One busy afternoon in mid-October, the popular Pan Riko bakery was sold out of pan de Muertos — the “bread of the dead” that is placed on Day of the Dead altars — by mid-afternoon.
But, store manager Rogelio de Jesus said, the absence of special bread didn’t stop a crowd of loyal customers from using tongs to fill their baskets with a variety of other traditional Mexican pastries, ranging from cookies to sweet breads to special cakes such as tres leches and strawberry-topped layer cake.
The panaderia, a long-time favorite of the East Aldine community, is at 5216 Aldine Mail Route Rd. near the Eastex Freeway. Its bright red sign is easy to spot in the large parking lot shared by the Food City supemarket.

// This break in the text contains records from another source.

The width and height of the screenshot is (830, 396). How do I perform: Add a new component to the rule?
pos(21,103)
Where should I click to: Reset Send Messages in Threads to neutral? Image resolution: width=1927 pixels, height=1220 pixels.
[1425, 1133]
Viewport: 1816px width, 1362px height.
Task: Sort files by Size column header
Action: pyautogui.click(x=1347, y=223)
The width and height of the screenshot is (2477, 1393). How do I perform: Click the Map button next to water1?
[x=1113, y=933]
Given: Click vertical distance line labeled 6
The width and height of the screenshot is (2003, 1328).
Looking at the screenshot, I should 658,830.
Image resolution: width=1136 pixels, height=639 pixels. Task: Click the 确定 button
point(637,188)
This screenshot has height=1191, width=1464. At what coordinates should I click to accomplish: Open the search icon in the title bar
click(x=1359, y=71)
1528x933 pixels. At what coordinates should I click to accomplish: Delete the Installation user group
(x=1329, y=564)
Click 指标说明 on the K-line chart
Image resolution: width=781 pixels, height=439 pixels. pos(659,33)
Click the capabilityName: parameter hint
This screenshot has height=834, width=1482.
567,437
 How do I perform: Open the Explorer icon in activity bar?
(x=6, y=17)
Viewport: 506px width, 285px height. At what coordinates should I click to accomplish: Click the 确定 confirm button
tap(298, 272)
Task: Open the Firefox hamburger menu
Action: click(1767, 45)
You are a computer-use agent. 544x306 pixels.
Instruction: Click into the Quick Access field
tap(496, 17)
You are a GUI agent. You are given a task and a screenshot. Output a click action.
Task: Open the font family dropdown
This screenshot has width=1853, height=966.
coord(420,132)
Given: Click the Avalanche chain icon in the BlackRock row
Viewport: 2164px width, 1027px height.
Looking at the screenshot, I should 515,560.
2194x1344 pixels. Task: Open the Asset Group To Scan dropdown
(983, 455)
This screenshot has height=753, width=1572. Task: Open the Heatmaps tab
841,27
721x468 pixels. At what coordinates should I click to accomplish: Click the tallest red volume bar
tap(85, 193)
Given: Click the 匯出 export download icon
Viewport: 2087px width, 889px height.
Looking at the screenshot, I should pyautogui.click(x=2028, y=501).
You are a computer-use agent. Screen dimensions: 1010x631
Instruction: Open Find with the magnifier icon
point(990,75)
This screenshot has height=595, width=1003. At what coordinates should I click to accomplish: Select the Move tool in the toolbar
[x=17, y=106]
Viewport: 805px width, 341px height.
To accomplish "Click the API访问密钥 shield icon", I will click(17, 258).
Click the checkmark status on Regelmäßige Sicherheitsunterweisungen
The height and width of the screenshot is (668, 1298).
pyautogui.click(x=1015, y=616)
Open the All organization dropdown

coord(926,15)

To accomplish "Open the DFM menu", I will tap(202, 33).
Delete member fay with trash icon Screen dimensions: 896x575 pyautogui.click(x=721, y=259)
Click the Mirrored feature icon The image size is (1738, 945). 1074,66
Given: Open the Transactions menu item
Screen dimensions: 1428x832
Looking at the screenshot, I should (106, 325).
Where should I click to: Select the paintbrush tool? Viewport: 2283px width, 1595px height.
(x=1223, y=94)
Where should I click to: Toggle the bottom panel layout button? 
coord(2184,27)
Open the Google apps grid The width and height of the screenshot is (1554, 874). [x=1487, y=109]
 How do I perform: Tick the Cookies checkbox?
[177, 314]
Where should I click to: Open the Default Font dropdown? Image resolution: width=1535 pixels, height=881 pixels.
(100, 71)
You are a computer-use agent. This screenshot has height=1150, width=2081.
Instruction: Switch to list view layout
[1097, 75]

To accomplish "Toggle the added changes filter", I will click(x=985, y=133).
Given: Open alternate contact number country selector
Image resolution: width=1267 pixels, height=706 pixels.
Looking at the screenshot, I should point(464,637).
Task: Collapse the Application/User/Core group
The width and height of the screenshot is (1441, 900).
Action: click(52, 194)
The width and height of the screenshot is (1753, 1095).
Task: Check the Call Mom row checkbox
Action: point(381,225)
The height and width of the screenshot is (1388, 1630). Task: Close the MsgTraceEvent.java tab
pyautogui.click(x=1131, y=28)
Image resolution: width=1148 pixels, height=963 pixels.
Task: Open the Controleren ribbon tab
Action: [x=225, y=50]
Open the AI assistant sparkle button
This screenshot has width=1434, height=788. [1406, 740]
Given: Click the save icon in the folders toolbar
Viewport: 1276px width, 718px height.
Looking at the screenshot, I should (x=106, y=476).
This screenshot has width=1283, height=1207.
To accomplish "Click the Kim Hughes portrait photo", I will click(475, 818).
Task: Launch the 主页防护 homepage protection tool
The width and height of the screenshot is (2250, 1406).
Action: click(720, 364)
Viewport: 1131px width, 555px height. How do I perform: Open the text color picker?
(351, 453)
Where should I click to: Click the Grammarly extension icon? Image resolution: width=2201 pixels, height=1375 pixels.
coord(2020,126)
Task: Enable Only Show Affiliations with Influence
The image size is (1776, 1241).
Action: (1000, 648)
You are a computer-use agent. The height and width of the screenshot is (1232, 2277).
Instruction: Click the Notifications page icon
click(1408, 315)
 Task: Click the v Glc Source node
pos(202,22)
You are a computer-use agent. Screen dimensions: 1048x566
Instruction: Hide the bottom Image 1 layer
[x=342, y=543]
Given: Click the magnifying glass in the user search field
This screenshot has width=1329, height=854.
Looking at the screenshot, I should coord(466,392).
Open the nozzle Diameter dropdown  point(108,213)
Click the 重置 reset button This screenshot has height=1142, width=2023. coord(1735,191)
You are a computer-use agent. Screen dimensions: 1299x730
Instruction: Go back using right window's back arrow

De Jesus had taken photos as he cooked the pan de Muertos in the bakery’s ovens. The bread is often lightly flavored with anise and brushed with a light orange glaze after baking.
Pan de Muertos is often placed on Day of the Dead altars along with a glass of water for ancestors being celebrated on the Hispanic celebration of All Souls Day, or All Saints Day, Nov. 1 and 2.
The bread is topped with bone-shaped decorations, a reminder that life is sometimes short yet often sweet, and that death is not to be feared.
In addition to specialty cakes that can be ordered for celebrations, the busy bakery features many traditional Mexican goodies. The wide variety includes campechenas, the triangle-shaped pastry filled with fruit or sweet potato; the popular pig-shaped gingerbread cookies known as cochinitos, the eye-shaped ojos cookies, and sandias, which are watermelon-shaped butter cookies.
The little bakery’s reputation has spread across the Houston area. Social media sites offer rave reviews about its variety, moderate prices and convenient hours.
“This place has the best cream cheese empanadas! I would eat them everyday if I could,” according to a woman from Richmond, Texas.
Another customer wrote: “Their cakes are probably even better than the competitors. Wish they had more pan frances, but you just have to time it right to get those really fresh.”
“Love this place,” said another recent review. “They even put a message on the cake for me. Nice and friendly service. The baked goods are really good. Will definitely be back.”
Pan Riko, which means “tasty bread,” is open from 7 a.m. to 10 p.m. daily.